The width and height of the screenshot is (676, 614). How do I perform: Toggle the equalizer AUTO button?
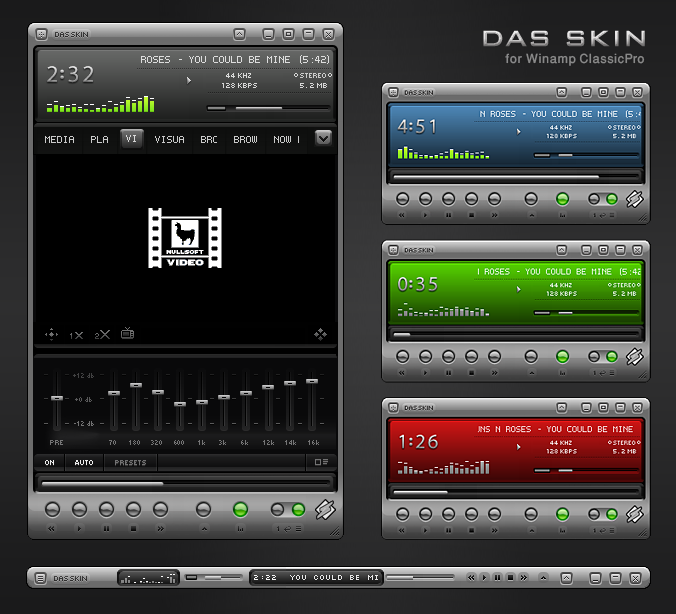(84, 463)
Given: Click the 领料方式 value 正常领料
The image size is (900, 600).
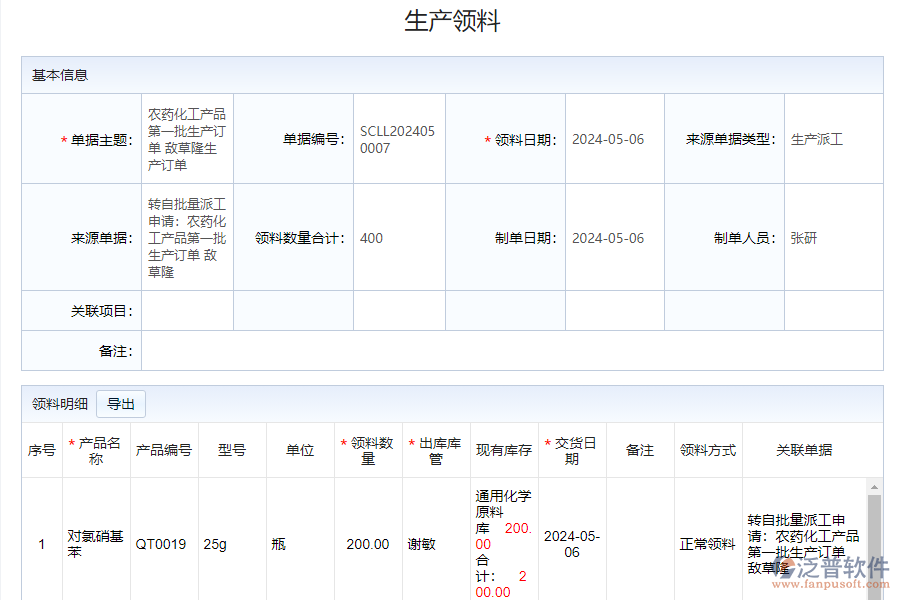Looking at the screenshot, I should tap(707, 543).
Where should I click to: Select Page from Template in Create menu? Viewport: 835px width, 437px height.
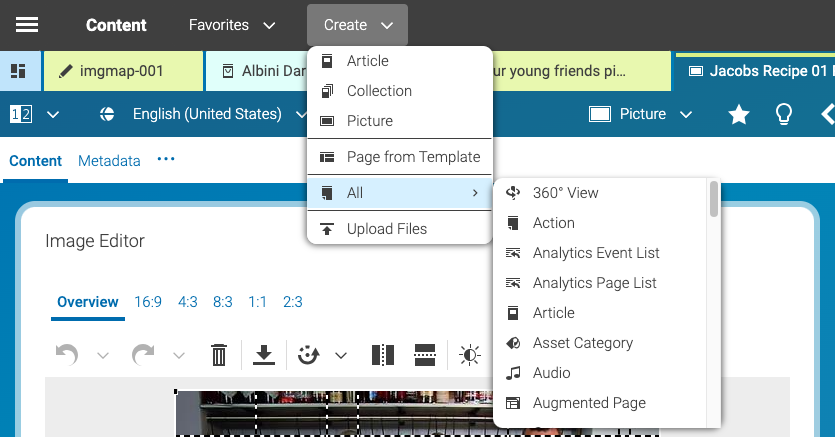click(412, 157)
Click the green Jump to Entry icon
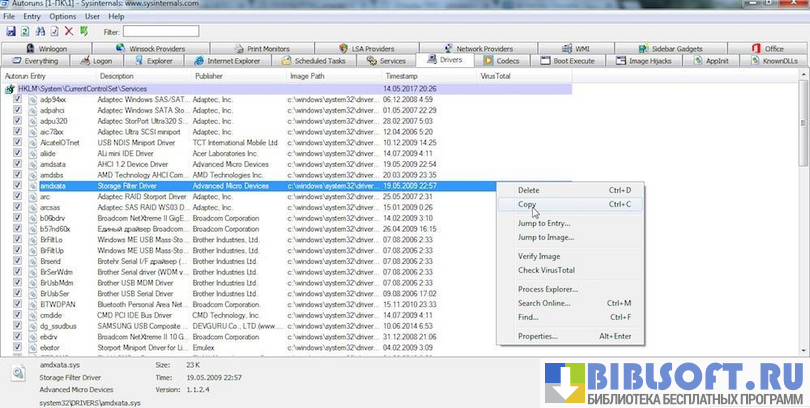810x408 pixels. click(84, 32)
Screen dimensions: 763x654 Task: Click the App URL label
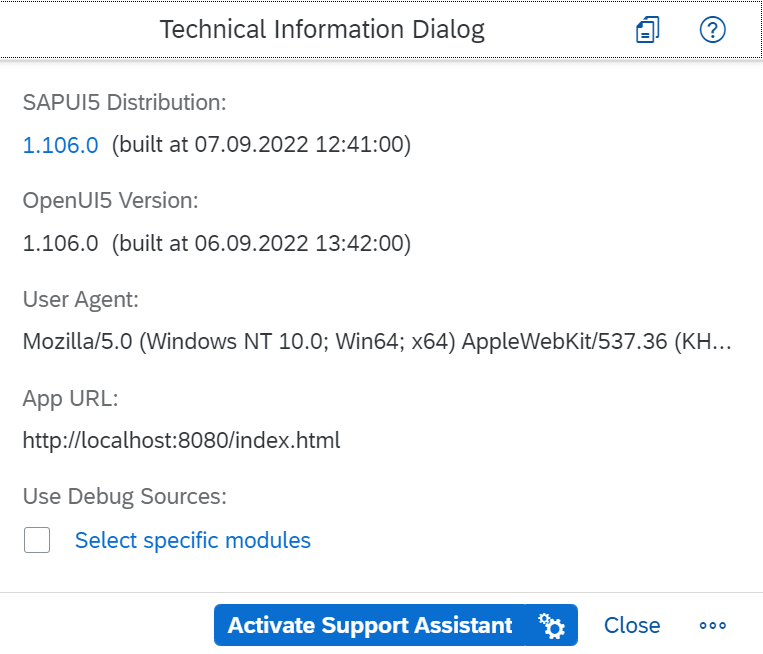(71, 399)
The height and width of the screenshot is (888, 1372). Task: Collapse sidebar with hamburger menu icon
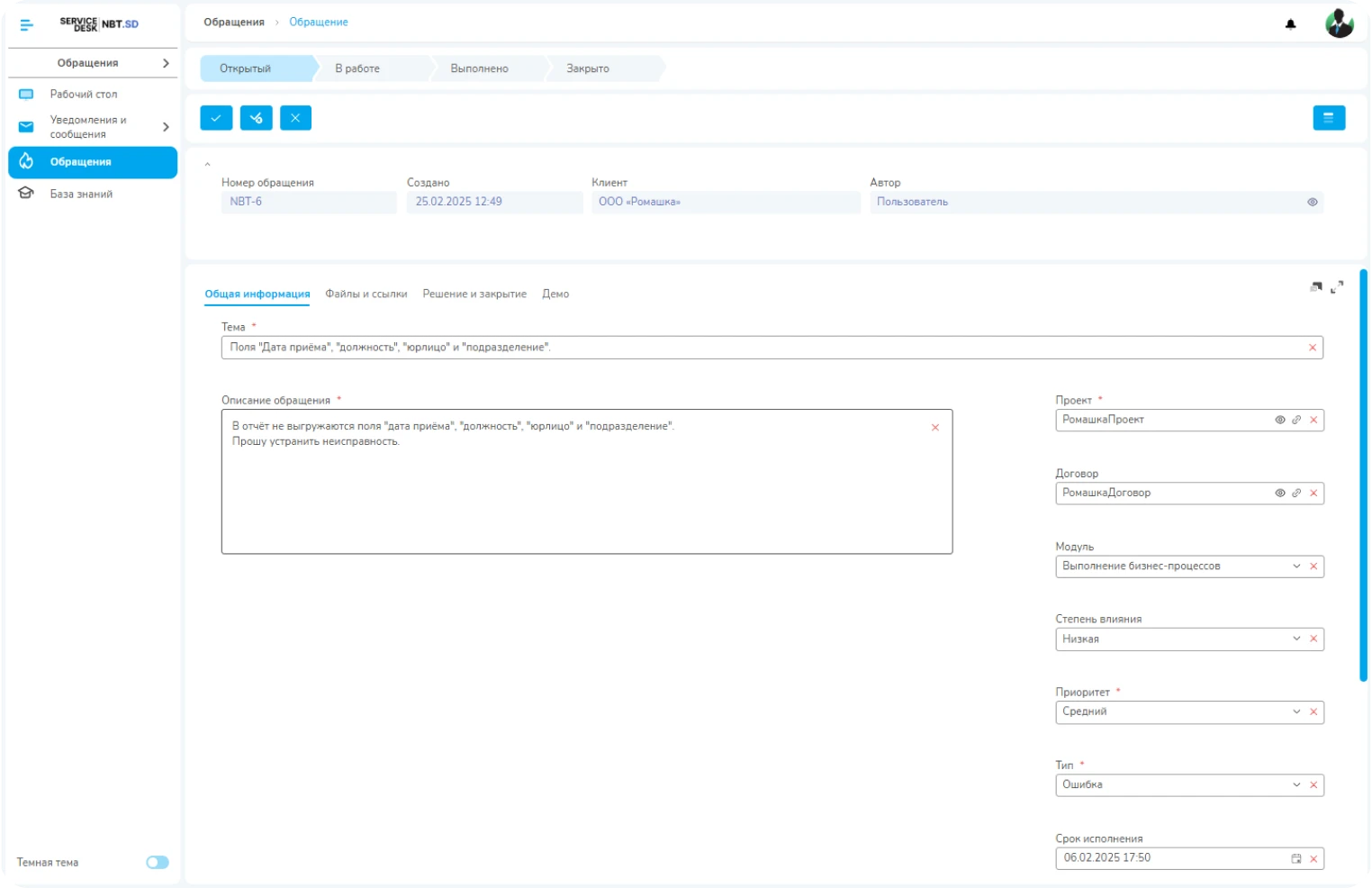[x=26, y=25]
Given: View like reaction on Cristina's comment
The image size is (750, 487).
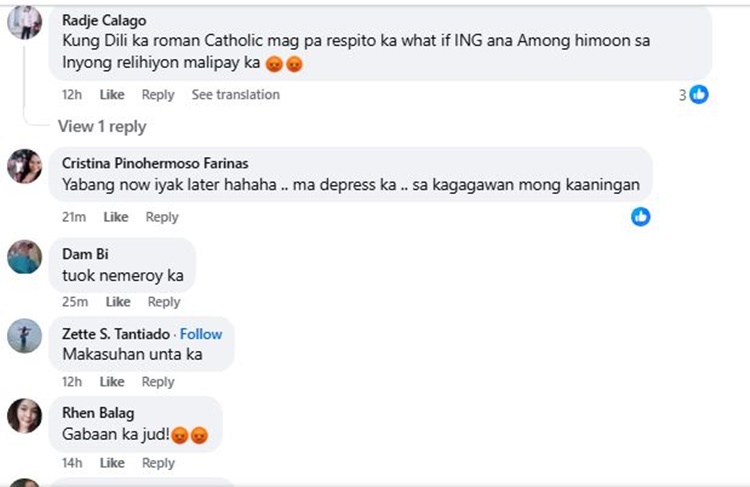Looking at the screenshot, I should [640, 216].
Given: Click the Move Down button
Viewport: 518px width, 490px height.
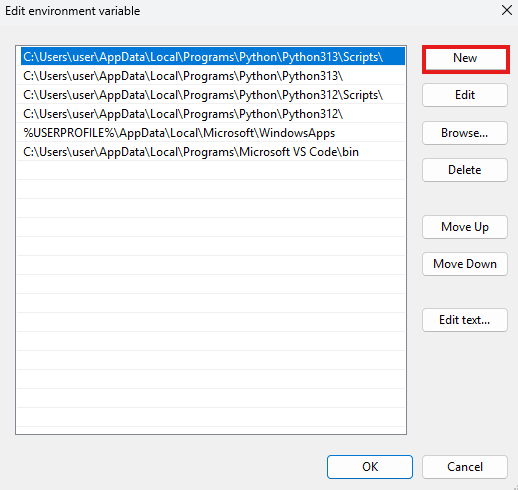Looking at the screenshot, I should [465, 264].
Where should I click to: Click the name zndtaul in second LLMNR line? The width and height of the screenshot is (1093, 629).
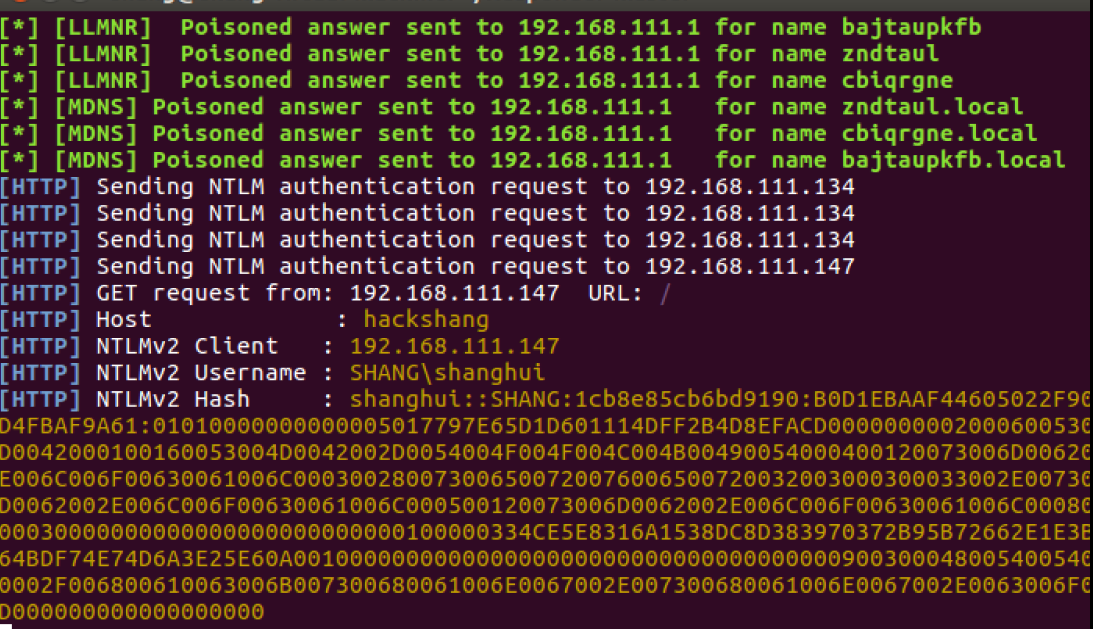click(x=890, y=54)
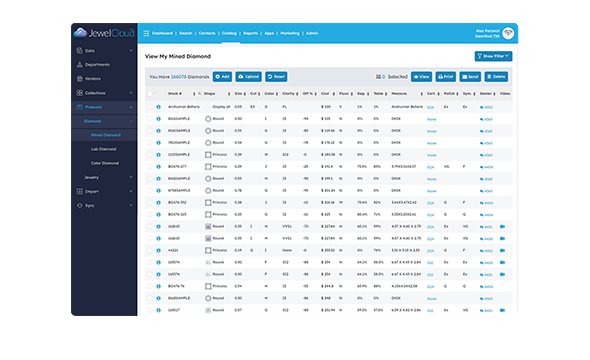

Task objective →
Each line with "Given" in it must be identified and copied from the material.

Solution to the problem →
Given: Click the 领料方式 value 正常领料
Given: View like reaction on Cristina's comment
Given: Click the Move Down button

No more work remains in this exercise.